HMS Arrogant was an early wood screw frigate of the Royal Navy, launched in 1848 and sold in 1867. During the period of 1848–1850 she was commanded by Captain Robert FitzRoy.

In 1854 Arrogant was part of the fleet deployed to the Baltic Sea on the outbreak of the Crimean War, and served in that theatre until 1855. On 15 April 1854 Arrogant was one of a number of Royal Navy ships that captured the Russian brig Patrioten. Three of the ship's company, Lieutenant John Bythesea, Captain of the Mast George Ingouville and stoker William Johnstone won Victoria Crosses. Bythesea and Johnstone won theirs after they went ashore in one of the ship's boats on 9 August 1854, intercepted Russian soldiers carrying mailbags, and then forced the soldiers back to the ship along with the mailbags. Ingouville won his VC after heroically saving Arrogant's second cutter under heavy enemy fire off Viborg on 13 July 1855.

**GIVEN MATERIAL**
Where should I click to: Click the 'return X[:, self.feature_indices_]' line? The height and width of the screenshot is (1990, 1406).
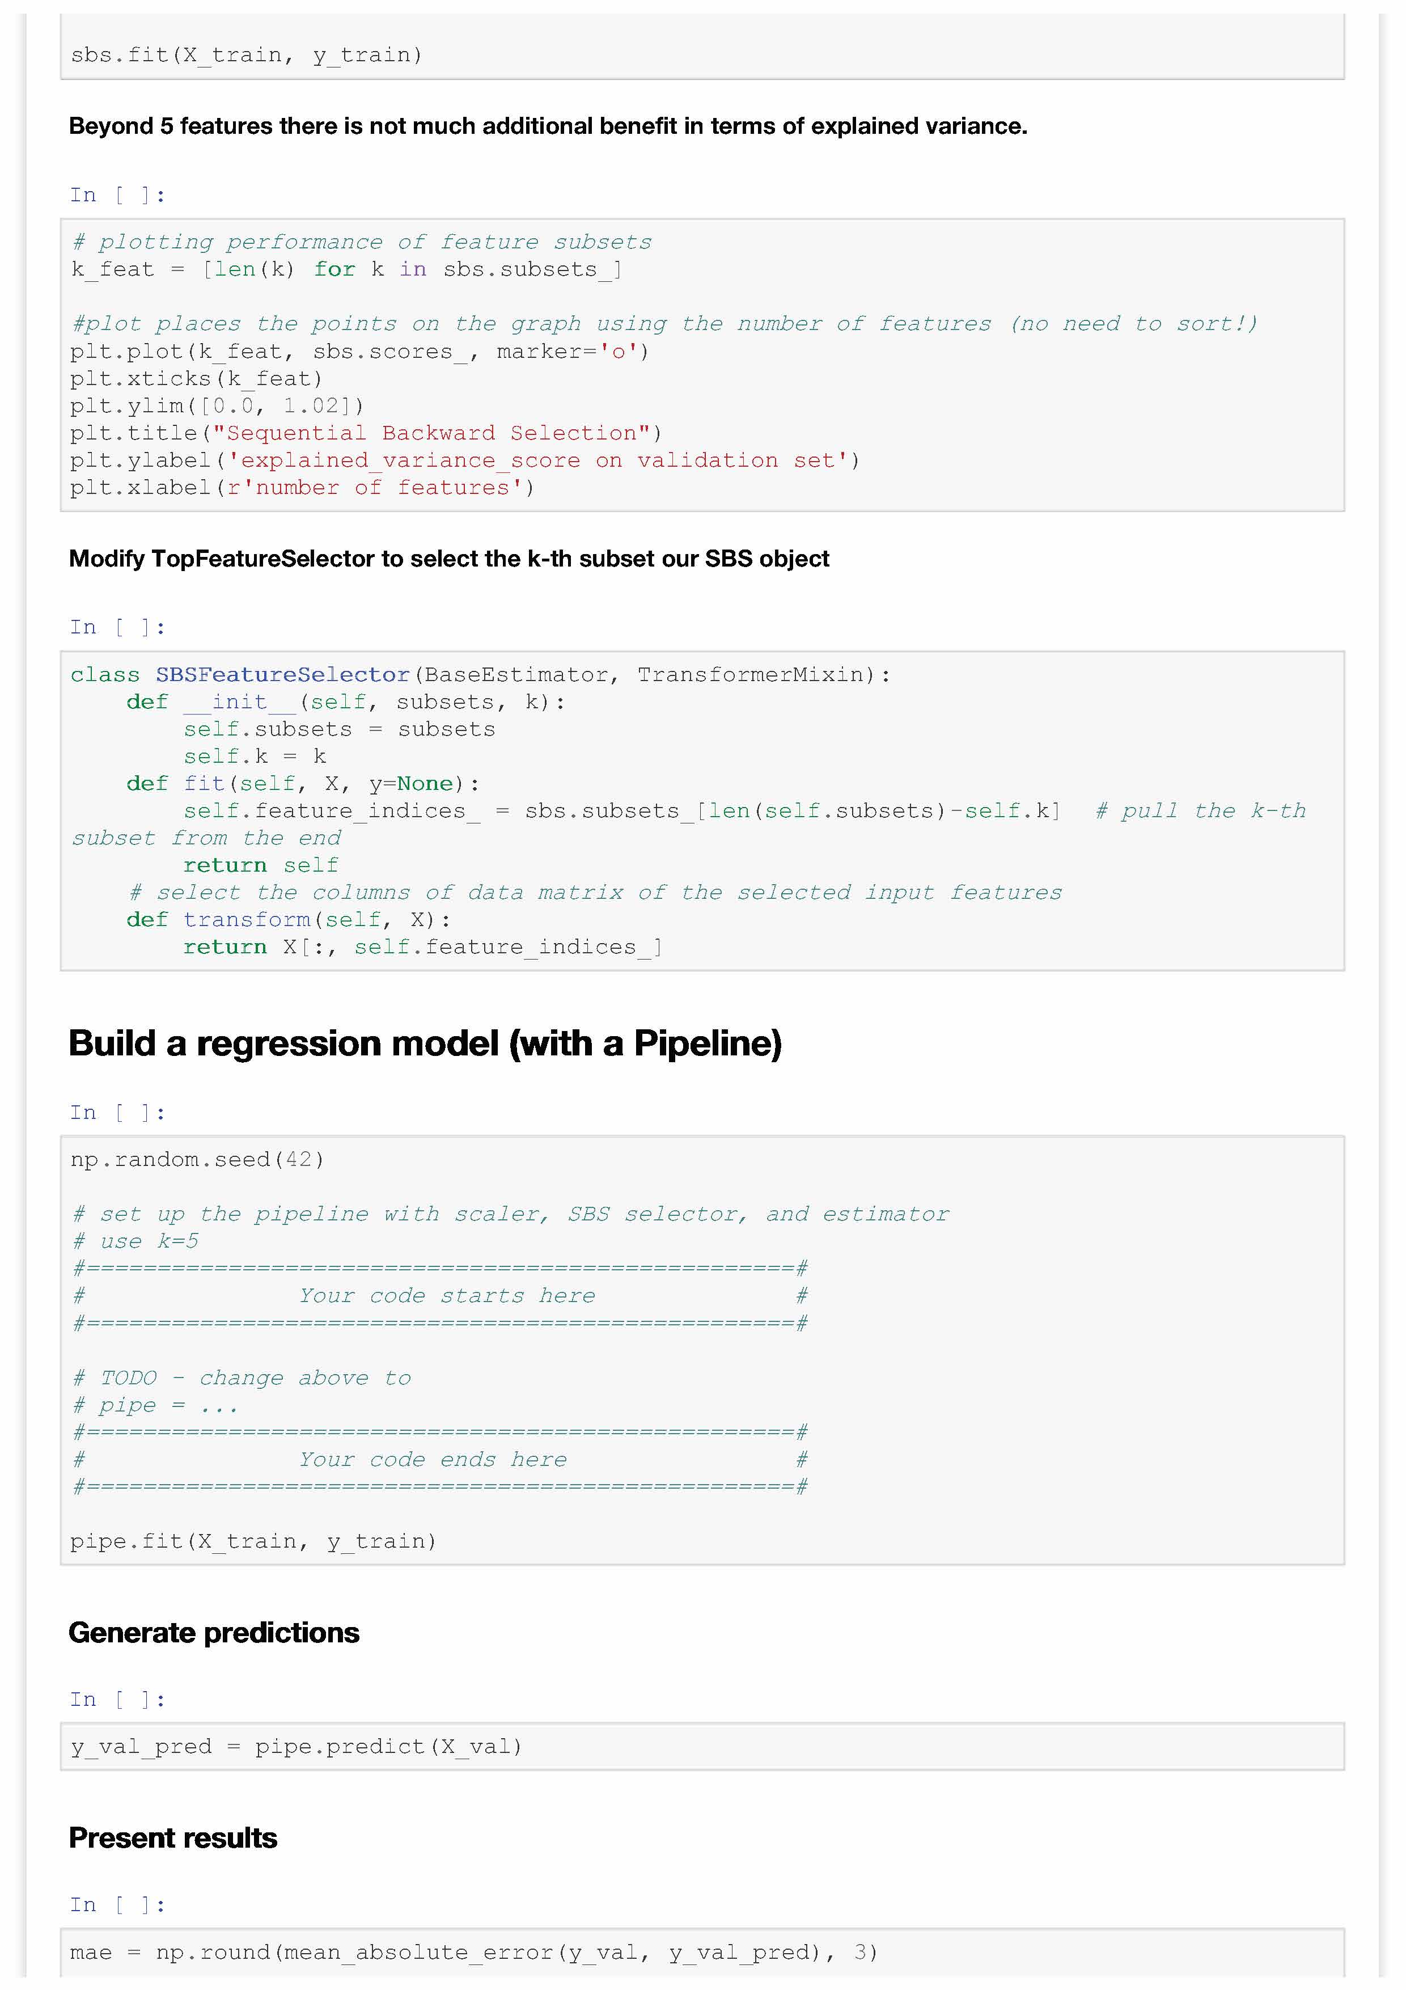pos(422,946)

**THE PROBLEM**
Rewrite the passage about HMS Arrogant, starting with "HMS Arrogant was" and going on through "Captain Robert FitzRoy.", with "frigate" swapped for "warship".

**RESULT OF THIS TASK**
HMS Arrogant was an early wood screw warship of the Royal Navy, launched in 1848 and sold in 1867. During the period of 1848–1850 she was commanded by Captain Robert FitzRoy.